Two of the most quoted people in the history of humanity.
Chances are if you're reading this, you've likely heard both of the above quotes before. I am far from being the first financial blogger to use them and I certainly won't be the last.
We all nod our heads in agreement when we hear these two quotes, but the truth is we find it much more difficult to actually abide by their intentions.
This week will mark the one-year anniversary of Russia's invasion of Ukraine, a tragic geopolitical conflict that has resulted in too many lives lost.
We can only hope for some version of a peaceful resolution sooner than later.
It's always an uncomfortable mental exercise to opine on financial market matters juxtaposed with a humanitarian crisis, but investors' around the globe collectively wondered in February of 2022 what sort of impact a prolonged war would have on their portfolios.
Many things seemed obvious on February 24, 2022.
You wouldn't have been alone if you expected the following things to happen over the subsequent year:
- Europe would experience an energy crisis, given their dependency on Russia for natural gas supply.
- Ukraine's economy would fall into a deep recession.
- The Russian Ruble would plummet relative to other major currencies.
- European stocks would underperform U.S. stocks.
Each of these expectations were confirmed by the immediate price action following the invasion and it is human nature to extrapolate what is happening now well into the future.
So where do things stand today, roughly one year hence, with the conflict still in full force?
Not quite where you'd expect.
Matt Phillips and Emily Peck at Axios shared some numbers this week that may surprise you if you haven't been paying attention and just assumed chaos still reigned supreme in markets.
First up, European natural gas prices. Despite massive volatility and major spikes throughout much of 2022, prices are now lower than they were before the invasion. An increase in stockpiles and reduced demand from a milder than expected winter have helped Europe avoid (for now) what seemed like an inevitable crisis a mere few months ago.

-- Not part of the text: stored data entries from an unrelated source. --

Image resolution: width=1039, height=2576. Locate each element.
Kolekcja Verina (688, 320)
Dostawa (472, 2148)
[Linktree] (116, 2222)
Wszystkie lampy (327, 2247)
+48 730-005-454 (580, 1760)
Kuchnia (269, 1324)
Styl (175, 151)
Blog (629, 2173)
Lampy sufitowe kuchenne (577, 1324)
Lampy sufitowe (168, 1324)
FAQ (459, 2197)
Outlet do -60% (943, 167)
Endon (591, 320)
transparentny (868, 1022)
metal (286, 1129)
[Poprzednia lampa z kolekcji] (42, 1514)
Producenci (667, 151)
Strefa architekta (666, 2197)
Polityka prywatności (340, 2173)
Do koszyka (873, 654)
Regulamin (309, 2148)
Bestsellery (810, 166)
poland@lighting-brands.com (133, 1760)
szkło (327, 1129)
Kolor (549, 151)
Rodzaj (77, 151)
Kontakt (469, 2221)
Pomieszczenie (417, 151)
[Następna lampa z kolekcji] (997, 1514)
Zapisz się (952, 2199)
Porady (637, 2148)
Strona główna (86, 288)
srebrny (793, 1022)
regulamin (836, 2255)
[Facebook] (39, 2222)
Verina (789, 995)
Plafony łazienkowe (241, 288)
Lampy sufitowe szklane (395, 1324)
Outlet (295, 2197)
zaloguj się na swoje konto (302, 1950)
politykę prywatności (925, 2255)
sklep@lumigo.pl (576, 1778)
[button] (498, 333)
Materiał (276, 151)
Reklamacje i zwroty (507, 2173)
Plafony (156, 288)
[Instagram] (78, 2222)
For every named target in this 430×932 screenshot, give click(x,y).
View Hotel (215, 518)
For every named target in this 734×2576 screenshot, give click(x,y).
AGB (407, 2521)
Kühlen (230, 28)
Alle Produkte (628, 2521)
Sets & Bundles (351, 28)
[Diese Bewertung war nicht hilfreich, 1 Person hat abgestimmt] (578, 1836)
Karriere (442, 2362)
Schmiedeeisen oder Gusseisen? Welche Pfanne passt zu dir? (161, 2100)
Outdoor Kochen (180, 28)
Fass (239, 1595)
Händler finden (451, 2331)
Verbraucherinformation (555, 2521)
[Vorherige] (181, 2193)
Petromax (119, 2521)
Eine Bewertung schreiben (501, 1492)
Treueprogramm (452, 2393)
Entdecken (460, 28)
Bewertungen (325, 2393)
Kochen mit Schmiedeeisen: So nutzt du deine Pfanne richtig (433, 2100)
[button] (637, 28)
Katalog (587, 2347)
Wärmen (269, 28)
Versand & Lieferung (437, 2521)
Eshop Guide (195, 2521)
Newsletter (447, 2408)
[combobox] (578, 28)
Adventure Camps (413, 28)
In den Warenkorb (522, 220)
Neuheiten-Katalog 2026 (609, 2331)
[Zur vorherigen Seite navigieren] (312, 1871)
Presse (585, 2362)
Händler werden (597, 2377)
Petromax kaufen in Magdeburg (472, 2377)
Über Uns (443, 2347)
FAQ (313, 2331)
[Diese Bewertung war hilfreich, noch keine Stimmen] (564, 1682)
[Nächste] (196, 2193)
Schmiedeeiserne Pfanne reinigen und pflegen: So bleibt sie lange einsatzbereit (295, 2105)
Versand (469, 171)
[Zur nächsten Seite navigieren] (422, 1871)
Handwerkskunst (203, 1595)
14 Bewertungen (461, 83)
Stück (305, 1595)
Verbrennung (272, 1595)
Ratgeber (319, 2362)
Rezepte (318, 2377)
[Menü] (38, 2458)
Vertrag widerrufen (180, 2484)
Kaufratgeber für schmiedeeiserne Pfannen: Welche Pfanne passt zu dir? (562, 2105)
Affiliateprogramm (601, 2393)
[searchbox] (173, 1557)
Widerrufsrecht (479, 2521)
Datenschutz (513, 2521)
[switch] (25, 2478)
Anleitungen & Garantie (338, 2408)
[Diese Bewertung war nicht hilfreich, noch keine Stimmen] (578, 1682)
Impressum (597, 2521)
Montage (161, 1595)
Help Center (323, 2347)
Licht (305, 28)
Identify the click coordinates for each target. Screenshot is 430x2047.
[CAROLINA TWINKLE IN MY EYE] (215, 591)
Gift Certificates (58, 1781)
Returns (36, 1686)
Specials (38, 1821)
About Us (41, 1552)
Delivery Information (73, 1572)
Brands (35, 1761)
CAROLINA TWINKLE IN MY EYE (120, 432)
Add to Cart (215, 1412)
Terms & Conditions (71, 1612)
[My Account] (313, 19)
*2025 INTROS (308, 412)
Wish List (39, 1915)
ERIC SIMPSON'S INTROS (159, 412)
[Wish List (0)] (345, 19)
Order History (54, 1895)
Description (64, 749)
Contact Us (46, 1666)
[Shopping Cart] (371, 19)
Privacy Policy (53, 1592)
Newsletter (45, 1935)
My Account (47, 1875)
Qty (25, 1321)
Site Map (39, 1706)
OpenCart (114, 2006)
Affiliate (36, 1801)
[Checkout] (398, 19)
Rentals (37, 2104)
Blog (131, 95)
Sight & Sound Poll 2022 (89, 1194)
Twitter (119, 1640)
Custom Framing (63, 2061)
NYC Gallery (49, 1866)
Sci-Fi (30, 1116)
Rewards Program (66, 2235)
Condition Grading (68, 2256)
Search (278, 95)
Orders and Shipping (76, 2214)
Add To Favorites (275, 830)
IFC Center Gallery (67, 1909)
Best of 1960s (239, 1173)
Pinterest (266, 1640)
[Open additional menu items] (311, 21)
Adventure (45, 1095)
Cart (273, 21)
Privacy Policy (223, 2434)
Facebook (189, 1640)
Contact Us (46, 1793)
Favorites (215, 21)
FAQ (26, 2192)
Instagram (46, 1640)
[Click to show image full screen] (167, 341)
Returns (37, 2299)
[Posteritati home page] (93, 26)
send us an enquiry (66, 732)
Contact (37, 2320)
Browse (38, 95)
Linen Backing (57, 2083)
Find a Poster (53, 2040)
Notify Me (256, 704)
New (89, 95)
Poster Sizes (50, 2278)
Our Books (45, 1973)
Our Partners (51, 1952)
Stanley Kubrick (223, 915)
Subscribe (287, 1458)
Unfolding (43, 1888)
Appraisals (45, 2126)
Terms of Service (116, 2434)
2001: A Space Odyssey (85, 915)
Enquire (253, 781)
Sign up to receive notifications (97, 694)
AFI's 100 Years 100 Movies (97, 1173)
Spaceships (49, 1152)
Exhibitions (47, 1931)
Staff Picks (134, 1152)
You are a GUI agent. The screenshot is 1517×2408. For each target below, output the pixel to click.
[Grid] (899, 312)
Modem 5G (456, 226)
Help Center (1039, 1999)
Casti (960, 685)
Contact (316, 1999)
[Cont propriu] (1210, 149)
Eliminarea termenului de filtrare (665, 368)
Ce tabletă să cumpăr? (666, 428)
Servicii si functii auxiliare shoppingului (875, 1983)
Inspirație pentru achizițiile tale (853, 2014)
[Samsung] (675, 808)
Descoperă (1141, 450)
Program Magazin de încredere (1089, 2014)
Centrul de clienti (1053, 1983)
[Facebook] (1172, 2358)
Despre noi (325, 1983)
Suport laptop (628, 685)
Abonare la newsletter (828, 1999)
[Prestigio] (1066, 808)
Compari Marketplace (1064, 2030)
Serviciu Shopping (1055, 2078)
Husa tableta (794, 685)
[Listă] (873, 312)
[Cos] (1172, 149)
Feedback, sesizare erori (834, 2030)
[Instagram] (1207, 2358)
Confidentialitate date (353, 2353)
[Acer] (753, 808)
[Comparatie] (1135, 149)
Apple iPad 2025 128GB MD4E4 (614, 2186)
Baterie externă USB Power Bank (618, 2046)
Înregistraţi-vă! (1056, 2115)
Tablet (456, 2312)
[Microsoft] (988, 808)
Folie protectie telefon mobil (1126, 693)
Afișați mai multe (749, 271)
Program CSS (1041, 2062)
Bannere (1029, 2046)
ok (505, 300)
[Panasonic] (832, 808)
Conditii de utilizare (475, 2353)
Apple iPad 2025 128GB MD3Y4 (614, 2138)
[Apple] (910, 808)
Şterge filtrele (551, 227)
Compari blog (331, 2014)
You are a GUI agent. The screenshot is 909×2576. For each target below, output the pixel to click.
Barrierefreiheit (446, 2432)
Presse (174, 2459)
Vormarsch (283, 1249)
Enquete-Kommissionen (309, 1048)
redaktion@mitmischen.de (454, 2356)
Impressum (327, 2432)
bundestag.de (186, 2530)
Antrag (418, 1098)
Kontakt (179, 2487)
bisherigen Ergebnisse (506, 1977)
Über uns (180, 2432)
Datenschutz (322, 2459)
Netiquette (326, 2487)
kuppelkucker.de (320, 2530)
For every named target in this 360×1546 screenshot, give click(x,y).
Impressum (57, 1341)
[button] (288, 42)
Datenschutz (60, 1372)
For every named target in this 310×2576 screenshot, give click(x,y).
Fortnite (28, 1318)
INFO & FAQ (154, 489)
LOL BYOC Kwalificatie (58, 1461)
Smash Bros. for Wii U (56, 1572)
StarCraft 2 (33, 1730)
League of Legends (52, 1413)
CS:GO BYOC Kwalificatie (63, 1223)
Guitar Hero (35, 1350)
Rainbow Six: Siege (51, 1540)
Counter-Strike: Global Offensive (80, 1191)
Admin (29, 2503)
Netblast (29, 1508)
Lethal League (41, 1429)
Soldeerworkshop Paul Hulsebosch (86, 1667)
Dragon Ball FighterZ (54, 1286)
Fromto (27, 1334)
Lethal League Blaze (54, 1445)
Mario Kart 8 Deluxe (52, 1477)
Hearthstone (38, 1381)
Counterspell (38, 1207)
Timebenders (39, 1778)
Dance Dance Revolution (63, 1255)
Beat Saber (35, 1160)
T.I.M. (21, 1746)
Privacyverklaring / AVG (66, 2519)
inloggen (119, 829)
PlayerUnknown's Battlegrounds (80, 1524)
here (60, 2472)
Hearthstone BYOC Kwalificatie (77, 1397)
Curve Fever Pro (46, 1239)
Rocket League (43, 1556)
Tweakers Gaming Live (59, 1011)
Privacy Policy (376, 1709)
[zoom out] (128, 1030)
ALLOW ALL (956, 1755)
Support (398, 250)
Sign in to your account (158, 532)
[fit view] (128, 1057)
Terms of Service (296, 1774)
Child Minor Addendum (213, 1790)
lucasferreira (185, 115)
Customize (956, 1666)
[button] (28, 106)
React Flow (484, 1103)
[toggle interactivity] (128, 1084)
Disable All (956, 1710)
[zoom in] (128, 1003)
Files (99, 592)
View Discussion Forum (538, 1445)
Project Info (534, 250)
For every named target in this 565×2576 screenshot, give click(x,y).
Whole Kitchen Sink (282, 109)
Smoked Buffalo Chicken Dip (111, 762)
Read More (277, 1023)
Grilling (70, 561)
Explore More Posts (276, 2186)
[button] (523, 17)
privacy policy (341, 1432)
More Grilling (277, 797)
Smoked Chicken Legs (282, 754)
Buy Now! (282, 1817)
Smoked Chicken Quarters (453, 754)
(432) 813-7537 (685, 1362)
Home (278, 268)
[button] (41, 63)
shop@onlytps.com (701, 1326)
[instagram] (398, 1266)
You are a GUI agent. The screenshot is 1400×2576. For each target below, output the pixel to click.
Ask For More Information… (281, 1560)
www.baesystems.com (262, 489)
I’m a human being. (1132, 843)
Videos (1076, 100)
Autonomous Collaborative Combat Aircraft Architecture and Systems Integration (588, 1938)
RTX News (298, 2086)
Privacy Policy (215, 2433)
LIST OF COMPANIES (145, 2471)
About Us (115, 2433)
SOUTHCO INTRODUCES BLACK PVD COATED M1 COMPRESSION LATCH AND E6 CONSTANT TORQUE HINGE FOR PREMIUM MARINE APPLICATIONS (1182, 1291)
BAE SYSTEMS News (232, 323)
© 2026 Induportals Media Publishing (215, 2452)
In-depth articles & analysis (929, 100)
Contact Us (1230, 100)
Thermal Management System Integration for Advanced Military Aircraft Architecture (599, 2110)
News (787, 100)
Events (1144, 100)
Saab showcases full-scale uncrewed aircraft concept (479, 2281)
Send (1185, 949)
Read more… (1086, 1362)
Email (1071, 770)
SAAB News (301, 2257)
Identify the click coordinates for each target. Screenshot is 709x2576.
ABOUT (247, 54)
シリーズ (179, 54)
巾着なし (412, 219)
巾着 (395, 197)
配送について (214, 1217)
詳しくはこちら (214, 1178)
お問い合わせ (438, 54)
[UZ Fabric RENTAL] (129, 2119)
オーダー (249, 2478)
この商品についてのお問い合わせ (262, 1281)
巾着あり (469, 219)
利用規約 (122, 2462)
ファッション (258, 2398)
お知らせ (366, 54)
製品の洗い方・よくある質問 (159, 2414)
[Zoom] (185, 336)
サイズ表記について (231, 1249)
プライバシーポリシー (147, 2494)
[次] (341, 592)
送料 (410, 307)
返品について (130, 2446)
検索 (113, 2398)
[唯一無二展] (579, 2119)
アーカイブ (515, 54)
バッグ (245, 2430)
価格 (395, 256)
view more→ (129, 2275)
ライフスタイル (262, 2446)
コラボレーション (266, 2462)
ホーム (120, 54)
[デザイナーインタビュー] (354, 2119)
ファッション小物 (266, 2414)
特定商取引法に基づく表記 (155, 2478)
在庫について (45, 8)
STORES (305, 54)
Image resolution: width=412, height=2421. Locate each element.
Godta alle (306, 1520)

Not only that, the EU's dependency on Russia for natural gas imports is at its lowest level in years, falling from about 40% of imports around the time of the invasion to under 10% now.
As expected, the Russian Ruble fell off a cliff in the immediate aftermath of the invasion, amid unprecedented sanctions and financial pressure from the developed world. And while Russia's economy has in many ways been crippled, they have been able to stabilize their currency by raising interest rates, tapping their national reserve fund, and turning towards "friendlier" emerging nations for energy exports.
On a more positive note, Ukraine's economy is on the mend - falling less than initially expected in 2022 and expected to grow modestly in 2023. Despite fighting a major land war on their own territory, the country has been able to continue exporting goods and services while receiving a tremendous amount of military, financial, and humanitarian aid from many countries throughout the world.
Lastly, the stock market. You probably know where this is headed, but let's discuss it anyway. Yep, that's right. Your eyes are not playing tricks on you. European stocks have outperformed U.S. stocks since the start of the war.
Past performance is no guarantee of future results. Historical performance results for investment indices, benchmarks, and/or categories have been provided for general informational/comparison purposes only.
So, the next time you feel the urge to make market calls based on macro events, remember this example and embrace the wisdom of Berra and Twain.
People quote them for a reason.
And if you're going to make a forecast the next time we experience a macro shock, try this one on for size:
Human beings are resilient creatures and will find a way to adapt to new economic realities.
So far, that prediction is undefeated.